In short, history suggests that hospitals may respond to payment cuts and financial stress in ways that are detrimental to patients, though that is certainly not their intent.
The Affordable Care Act’s cut to Medicare is large. The main component is an estimated 1.1 percent cut each year in what it pays hospitals for the services they provide to Medicare beneficiaries. In 2010, the Medicare actuaries estimated that this cut alone would trim $113 billion from the program from 2010 to 2019, representing 20 percent of the net savings from Medicare included in the Affordable Care Act. By 2040, Medicare is predicted to pay hospitals half of what a private insurer would for the same services.
To provide the same level and quality of care for less, hospitals will have to become more productive in converting dollars into care. Specifically, they’ll need to become at least 1.1 percent more productive per year. Is this likely? There are two schools of thought — one forward-looking and one that considers the lessons of the past.
Looking back, history provides a guide of what we might expect. Though hospital productivity grew from 1990 to 2005, it never came close to growing at 1.1 percent per year. Some years it was negative: Hospitals did less with more. Other years it was positive, but never above about 0.5 percent per year.

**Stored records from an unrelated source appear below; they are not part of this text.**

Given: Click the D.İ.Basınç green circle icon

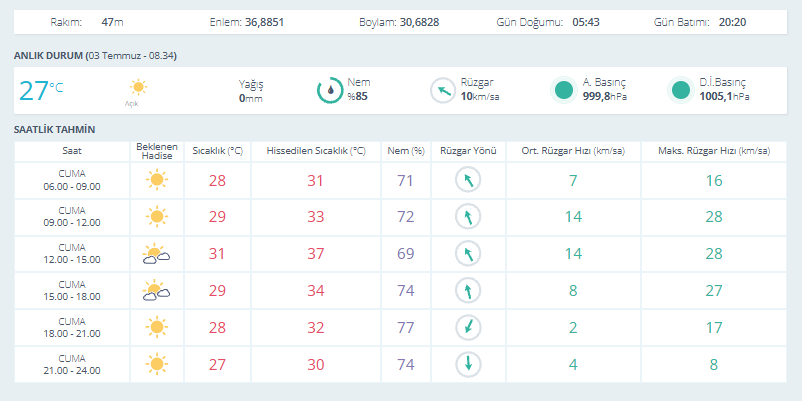Looking at the screenshot, I should coord(681,90).
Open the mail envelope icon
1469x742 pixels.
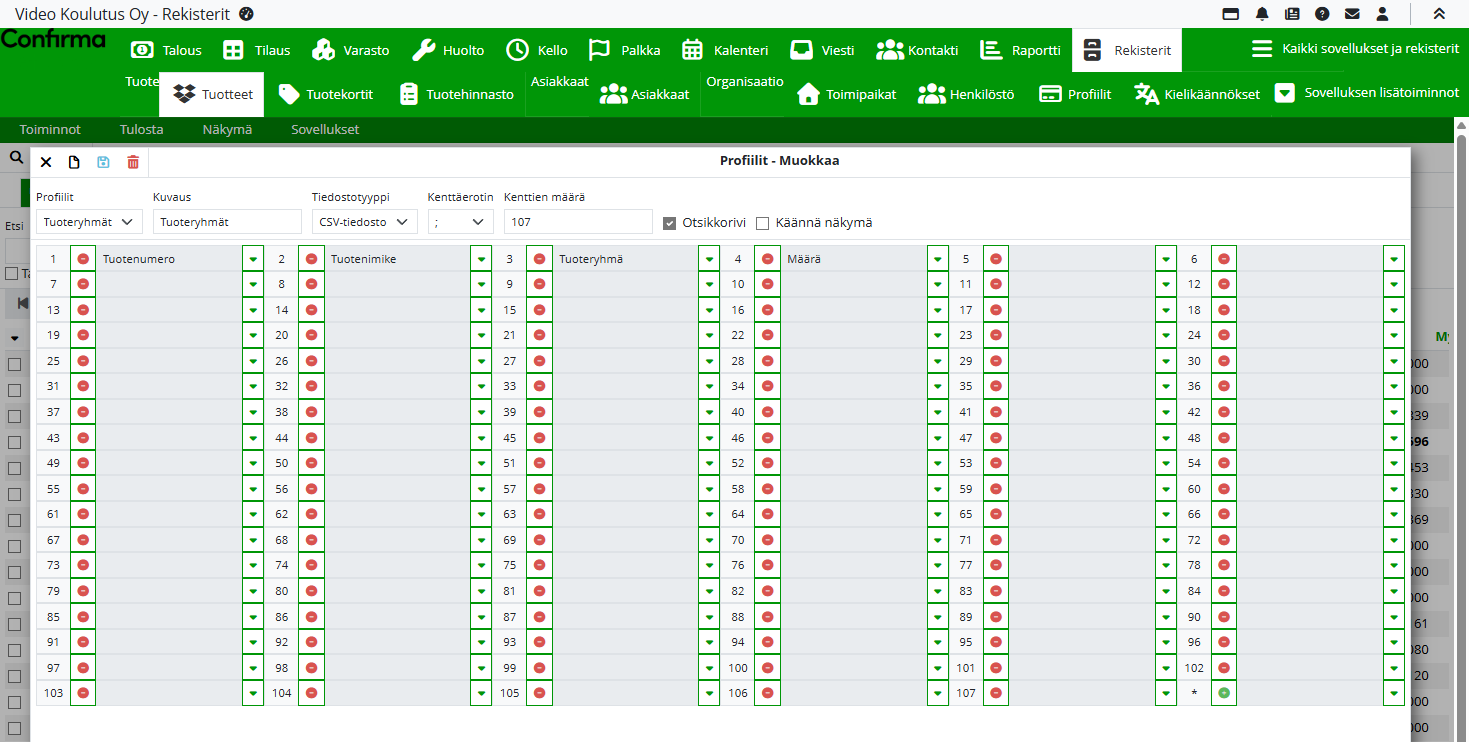click(1352, 14)
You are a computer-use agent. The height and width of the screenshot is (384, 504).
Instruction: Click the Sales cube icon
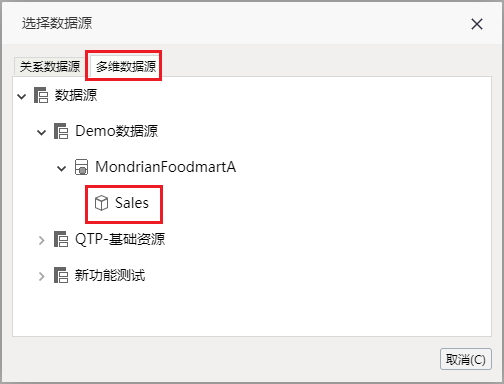[101, 203]
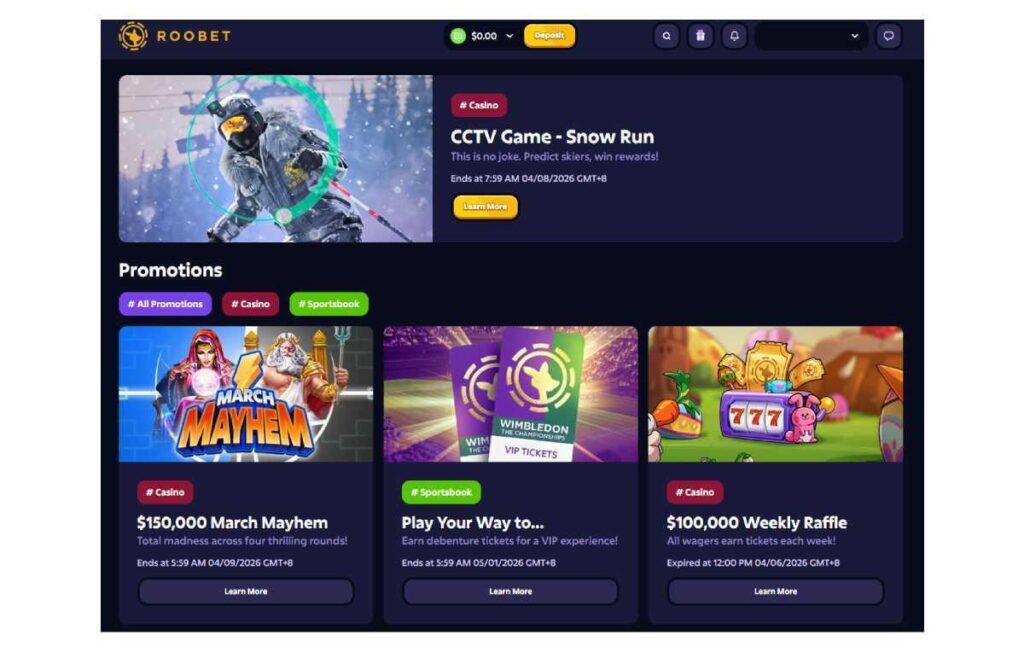Select the Casino filter tag
The image size is (1024, 652).
(x=250, y=304)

Looking forward, the great hope for new hospital payment models included in the Affordable Care Act and promoted by some private insurers is that they will encourage cheaper care that is also better care: doing more with less.

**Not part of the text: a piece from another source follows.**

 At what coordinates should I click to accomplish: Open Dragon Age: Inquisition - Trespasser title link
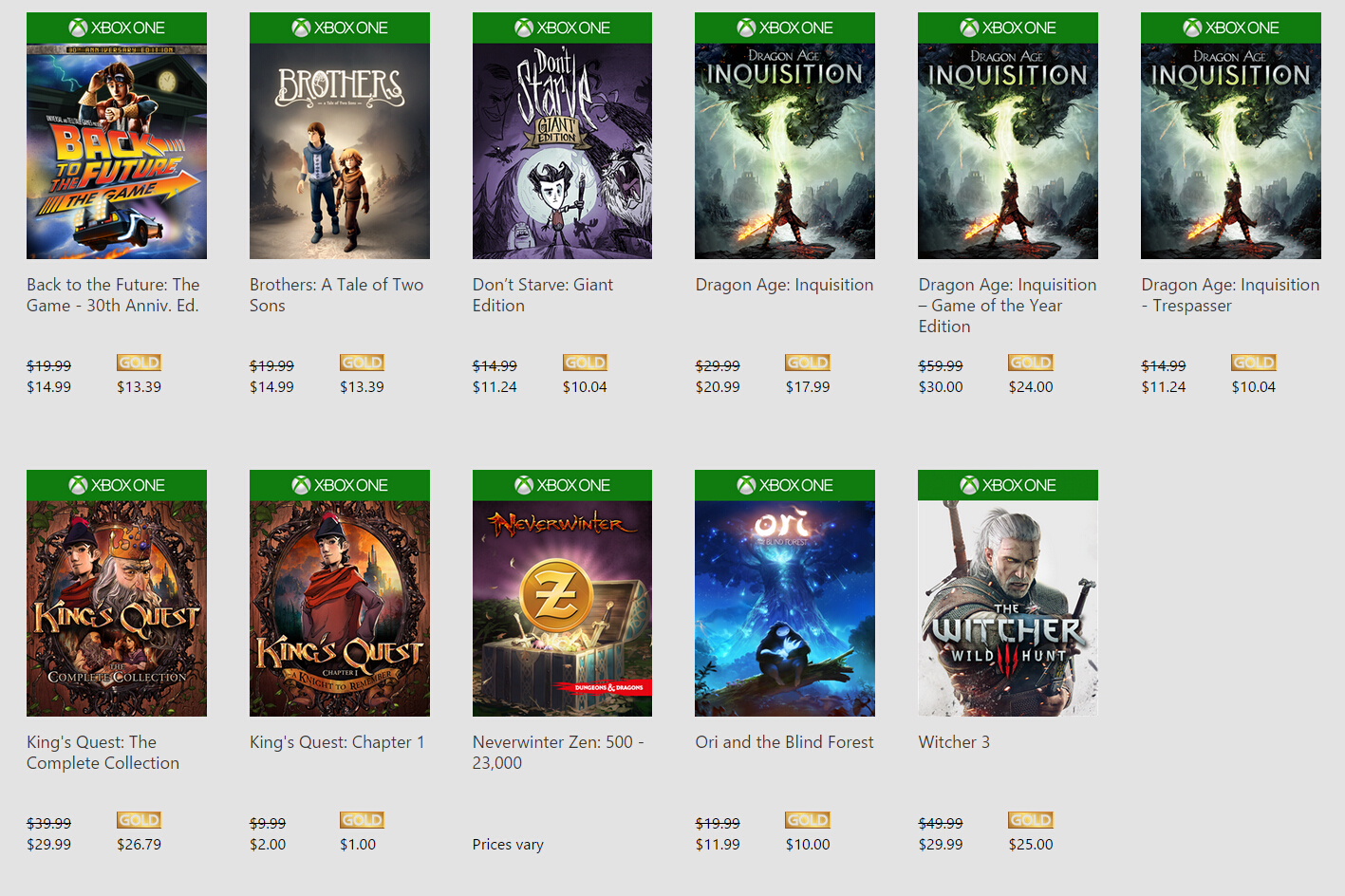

The most prominent new payment model is the Accountable Care Organization, or A.C.O., which sets cost and quality targets for hospitals and other provider groups, and offers bonus payments if they meet them or threatens financial penalties if they don’t.
Other trends, like the increasing use of electronic medical records, could also help organizations maintain or improve quality. Prominent economists, including Peter Orszag, former director of the Office of Management and Budget under President Obama, and the Harvard health economist David Cutler are optimistic that new models of payment, new uses of information systems and new emphasis on quality will help organizations become more productive, improving care while reducing costs.

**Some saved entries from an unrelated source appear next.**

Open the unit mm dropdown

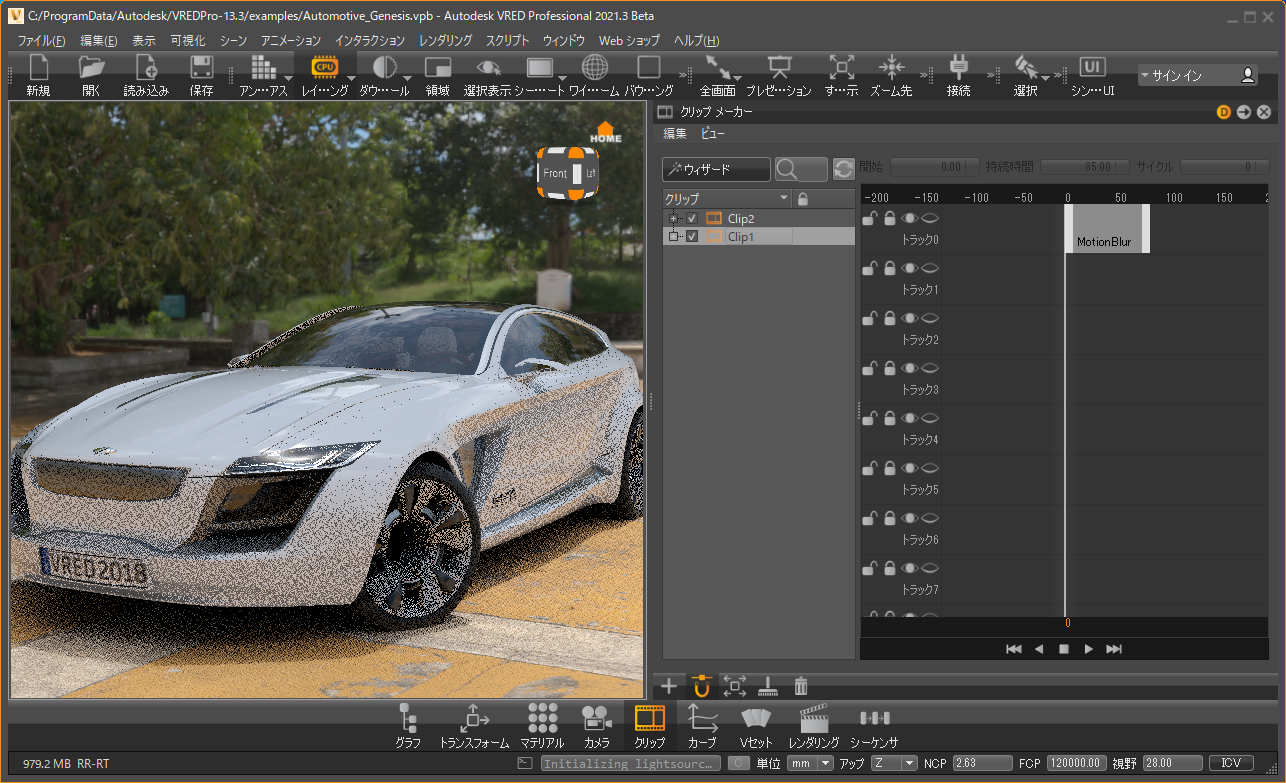click(x=810, y=763)
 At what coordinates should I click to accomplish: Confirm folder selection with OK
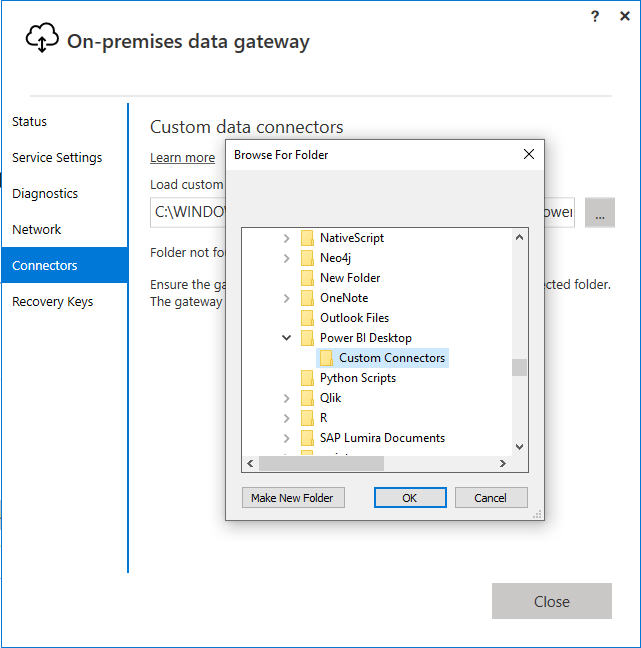click(x=410, y=497)
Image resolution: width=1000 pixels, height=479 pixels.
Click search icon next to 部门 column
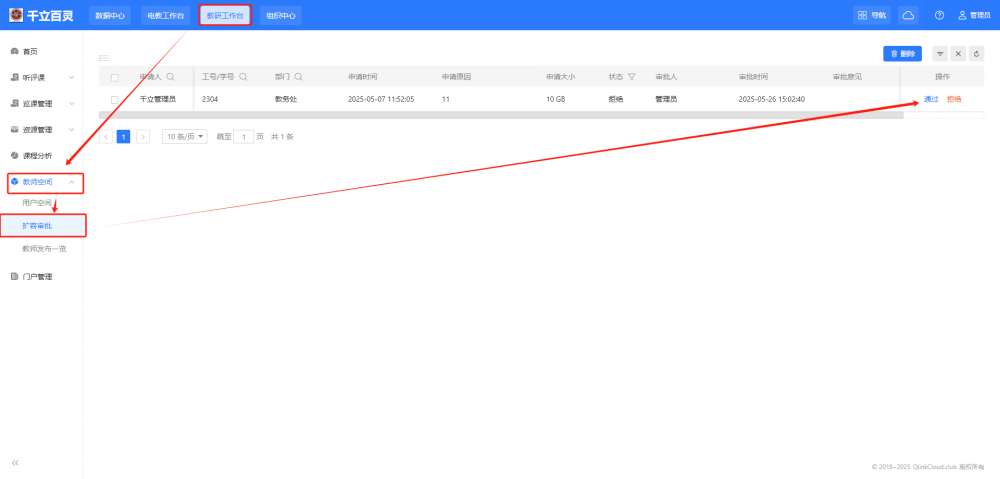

There are some encouraging, though limited, signs that they’re right. For example, analysis by Zirui Song in The New England Journal of Medicine of an A.C.O.-like initiative by Blue Cross Blue Shield of Massachusetts — its “Alternative Quality Contract” — found that it was associated with spending reductions and improvements in quality after four years. Recently released evidence on cost savings and quality improvement among some Medicare A.C.O.s is also encouraging, though more rigorous analysis is still needed to draw strong conclusions. In an op-ed in The Times, Bob Kocher and Farzad Mostashari explained how the A.C.O. model may have helped providers in the high-cost city of McAllen, Tex., save money and improve care.
It’s also relevant that other aspects of the law increase hospital revenue. For instance, because of the expansion in health insurance, hospitals no longer have to provide as much free care to uninsured people, which helps their bottom lines.
As optimistic as some may be about the A.C.O. model and other changes that could enhance hospital productivity, it’s too soon to declare victory. We don’t know if new payment models will help hospitals become more productive in the long run. One thing we can say with some confidence, however, is that Congress is likely to return to Medicare as a source of fiscal savings. As Robert Reischauer, former director of the Congressional Budget Office, once said, Medicare is Congress’s “cash cow,” its go-to source for deficit reduction. This isn’t necessarily because Congress hates Medicare. But Medicare is a large and growing share of the budget and the main cause of projected deficits, so it’s naturally a target.
There’s no question that the Affordable Care Act is milking that cow. What remains to be seen is if patients pay a price.